@codmir/realtime
v0.1.1
Published
Low-latency voice infrastructure with Hive Mode DSP
Maintainers
Readme
@codmir/realtime
Low-latency voice infrastructure with Hive Mode DSP - the collective consciousness voice effect.
Features
- Contract-driven AI execution - Modal.com (now) → AWS (future)
- Event streaming - SSE for Vercel Edge
- Streaming TTS - ElevenLabs, Local (Coqui, Piper)

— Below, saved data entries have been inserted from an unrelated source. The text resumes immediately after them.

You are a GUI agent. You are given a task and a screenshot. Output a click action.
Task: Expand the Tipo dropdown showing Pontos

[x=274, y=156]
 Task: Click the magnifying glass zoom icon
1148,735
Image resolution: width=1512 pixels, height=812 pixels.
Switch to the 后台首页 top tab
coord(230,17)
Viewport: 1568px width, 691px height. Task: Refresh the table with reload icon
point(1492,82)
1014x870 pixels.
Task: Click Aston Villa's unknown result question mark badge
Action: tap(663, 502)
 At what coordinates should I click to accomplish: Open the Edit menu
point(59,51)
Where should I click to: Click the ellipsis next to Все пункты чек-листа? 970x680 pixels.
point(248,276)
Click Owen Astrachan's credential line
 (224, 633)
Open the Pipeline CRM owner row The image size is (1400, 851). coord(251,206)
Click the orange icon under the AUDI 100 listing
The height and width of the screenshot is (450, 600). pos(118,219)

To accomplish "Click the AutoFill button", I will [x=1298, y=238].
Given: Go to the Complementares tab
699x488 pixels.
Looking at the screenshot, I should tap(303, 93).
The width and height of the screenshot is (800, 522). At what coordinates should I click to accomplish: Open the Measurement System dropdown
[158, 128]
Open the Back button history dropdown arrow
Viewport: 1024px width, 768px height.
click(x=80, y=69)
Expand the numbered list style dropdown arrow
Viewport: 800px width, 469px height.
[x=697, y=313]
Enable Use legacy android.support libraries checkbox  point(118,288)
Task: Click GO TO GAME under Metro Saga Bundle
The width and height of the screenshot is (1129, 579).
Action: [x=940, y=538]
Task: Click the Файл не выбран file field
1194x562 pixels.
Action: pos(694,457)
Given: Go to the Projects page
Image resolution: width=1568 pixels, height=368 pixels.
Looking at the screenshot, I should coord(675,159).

- Hive Mode DSP - Multi-layered collective voice effect
- Low-latency transport - WebRTC, WebSocket
Architecture
┌─────────────────────────────────────────────────────────────────────┐
│ @codmir/realtime Pipeline │
├─────────────────────────────────────────────────────────────────────┤
│ │
│ User Input │
│ │ │
│ ▼ │
│ ┌─────────────┐ │
│ │ Runner │ ← Modal (now) / AWS (future) / Local │
│ └─────────────┘ │
│ │ Streaming text │
│ ▼ │
│ ┌─────────────┐ │
│ │ Chunker │ ← Semantic text segmentation │
│ └─────────────┘ │
│ │ Text chunks │
│ ▼ │
│ ┌─────────────┐ │
│ │ TTS │ ← ElevenLabs / Local │
│ └─────────────┘ │
│ │ Audio chunks │
│ ▼ │
│ ┌─────────────┐ │
│ │ Hive DSP │ ← Multi-layer voice effect │
│ └─────────────┘ │
│ │ Processed audio │
│ ▼ │
│ ┌─────────────┐ │
│ │ Transport │ ← WebRTC / WebSocket │
│ └─────────────┘ │
│ │ │
│ ▼ │
│ Client │
│ │
└─────────────────────────────────────────────────────────────────────┘Installation
pnpm add @codmir/realtimeQuick Start
import {
createRealtimeSession,
ModalRunner,
ElevenLabsTTS,
} from '@codmir/realtime';
// Create session
const session = createRealtimeSession({
runner: new ModalRunner({
apiKey: process.env.MODAL_API_KEY,
}),
tts: new ElevenLabsTTS({
apiKey: process.env.ELEVENLABS_API_KEY,
}),
voiceMode: 'hive',
});
// Start session
await session.start();
// Execute contract with voice output
await session.execute({
id: 'task_1',
version: '1.0',
task: 'Explain quantum computing',
});
// Or speak directly
await session.speak('Welcome to the Council');Hive Mode
Create the "collective consciousness" voice effect used in films:
import { HiveModeProcessor, HIVE_PRESETS } from '@codmir/realtime';
const processor = new HiveModeProcessor();
// Apply preset
processor.applyPreset('collective'); // subtle | collective | terrifying | ancient
// Or configure manually
const processor = new HiveModeProcessor({
layers: 5,
offsets: [0, 12, 25, 38, 50], // ms delays
pitchShifts: [0, -3, 2, -5, 4], // semitones
volumes: [1, 0.5, 0.5, 0.3, 0.3],
reverb: 0.4,
chorus: 0.3,
intensity: 0.6,
});
// Process audio
const processed = processor.process(audioBuffer);Hive Presets
| Preset | Description | Use Case |
|--------|-------------|----------|
| subtle | Light layering | Subtle otherworldly feel |
| collective | Multiple voices | AI council, collective |
| terrifying | Heavy effect | Dramatic moments |
| ancient | Deep, reverberant | Ancient entities |
Browser (Web Audio API)
import { HiveModeWebAudio } from '@codmir/realtime';
const audioContext = new AudioContext();
const hive = new HiveModeWebAudio(audioContext);
// Connect to audio source (e.g., from TTS)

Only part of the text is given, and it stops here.